Finding and retaining talented software engineers is another, often cited issue faced by start-up founders in the region. Talking about the major challenges experienced by local entrepreneurs in the four cities she visited, Ashtary says: “One thing we’ve been hearing, which is no surprise, is that [retaining] talent has been difficult and what came up at one of our panels is that companies are not paying their engineers enough.

“Engineers are gold, people pay them a lot and the point is to keep them in the companies. That’s something that has surfaced as being an issue with retaining talent.”

In the US, at the epicentre of the tech start-up boom, the number of conferred baccalaureate degrees in computer sciences conferred in the US increased by 24 percent from 2002 to 2012, but not enough to keep up with the demands of the on-going rapid tech boom. The scarcity of available talent has been driving the salary expectations up.

Ashtary explains that the region still needs to catch up with that trend. “Part of it is looking at business plans that are being put together and looking at how Silicon Valley companies work. Another issue is obviously funding,” she says. “So if companies can expand their business plans to include higher salaries for talent, they will be able to increase their talent and more likely to retain that talent.”

To help entrepreneurs navigate through all these obstacles, AstroLabs also has a pool of 30 mentors who commit at least two hours a month to their start-up community.

With their mentors coming from Dubizzle, Careem, 500 Startups, and similar, Lebbos explains that particular attention has been given to deciding who can come on board as an AstroLabs mentor.

“The founder’s time is the most valuable resource in a start-up.
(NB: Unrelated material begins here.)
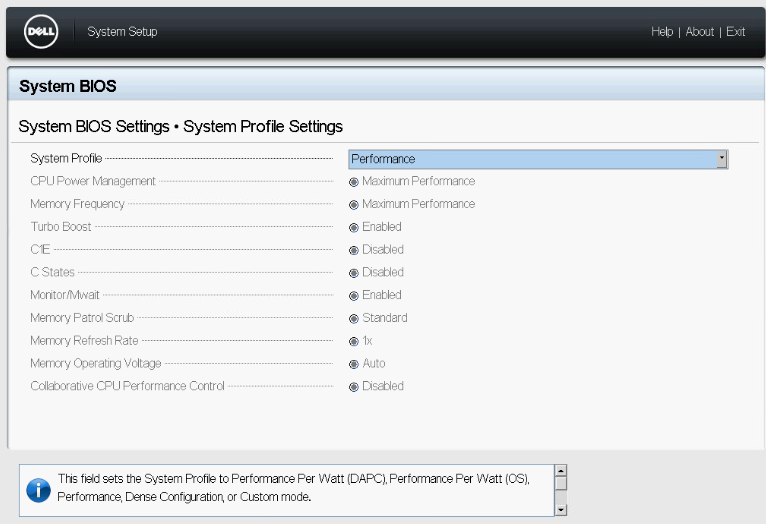Select the Monitor/Mwait Enabled radio button
The height and width of the screenshot is (524, 766).
click(354, 296)
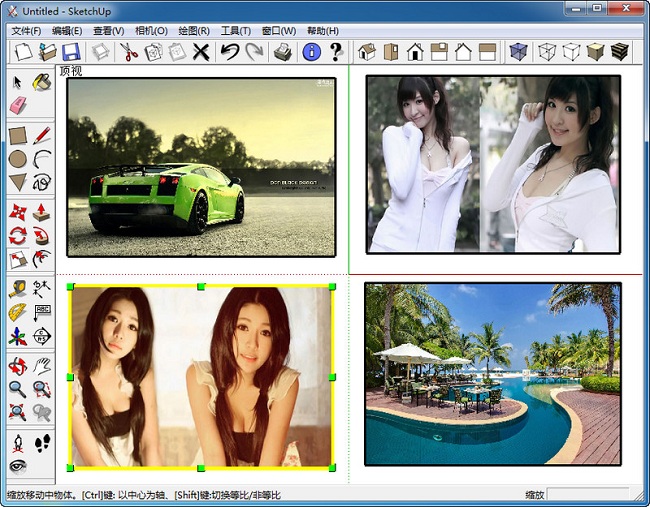
Task: Click the Undo arrow button
Action: (x=230, y=52)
Period,” he says. “And when I’m asking them to spend their time with a mentor, I have to be quite sure that that mentor has high value. So this is basically why we are very conservative about that.

“Maybe having 100 mentors is something cool, but we don’t want to have 100 mentors.

“Curation is hard. You can invite mentors and they will say ‘yes’ although they are very busy. But curation also means saying ‘no’. We actually had a few people approach us. A lot of people think that being associated with the start-up, entrepreneurship ecosystem is something cool.

“We say ‘no’ quite often and it’s super awkward because we see these people at conferences, and similar.”

A lot of efforts towards one goal – making Dubai one of the world’s best start-up hubs. “This is what we are trying to achieve because we believe Dubai could beat on the global level,” Lebbos concludes.

“We are not aiming to show Dubai as a start-up hub for the region. Honestly, we’ve achieved that. But as being one of the global pools of technology start-ups.”